How To Stalk An Agent

Agent Kristin from Pubrants had a link to this Galley Cat video about finding, and stalking agents. Hilarious!

The basics:
- find 10 books that are similar to what you have written and polished but aren't the same

- find the agents that repped the books

- stalk the agents... "find out everything you can about those agents without getting arrested" is the direct quote


It's not bad advice, although I probably will do my stalking from the safety and comfort of my study. I really don't need to know what the agent I'm querying had for lunch. I just need to know what they like, what their sense of humor is like, what editors they sell to regularly (gee.... which publishing house do their authors wind up with the most often?), and what they're looking for.
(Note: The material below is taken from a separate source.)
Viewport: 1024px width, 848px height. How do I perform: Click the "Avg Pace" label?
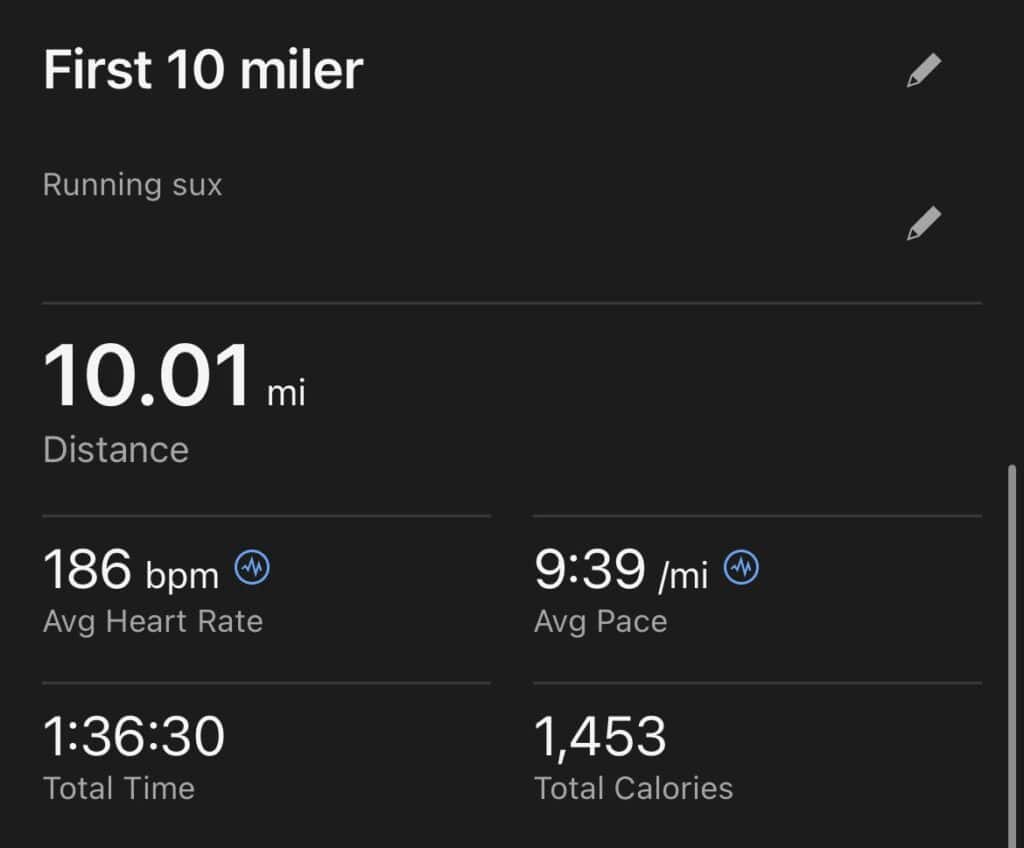pyautogui.click(x=600, y=621)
That isn't hard to find if you Google the agent's name and do some digging.

I'll even go so far as to check the blogs or websites of the authors and see if any mention how bad their agent is (word to the wise- big NoNo - don't publicly bash anyone, it burns bridges) or if the authors say how fabulously attentive their agent is.

But I won't stop at a list of 10 agents. Batches of 10, maybe. But I'll query every agent I think might like my book. And I'll keep writing even if I get rejections. Writing isn't easy. Publishing isn't easier than writing. This isn't a game for the faint of heart. But it's fun :o)

2 comments:

  1. Sounds like you're taking the advice in the spirit in which it was meant. I think research first and thoughtful targeting is always important, but I also know that some people can get a little crazy with it.

    Considering how slow this industry is, it's important to not let agent research chew up all the business management time, either. Do some careful hunting, then get the queries out.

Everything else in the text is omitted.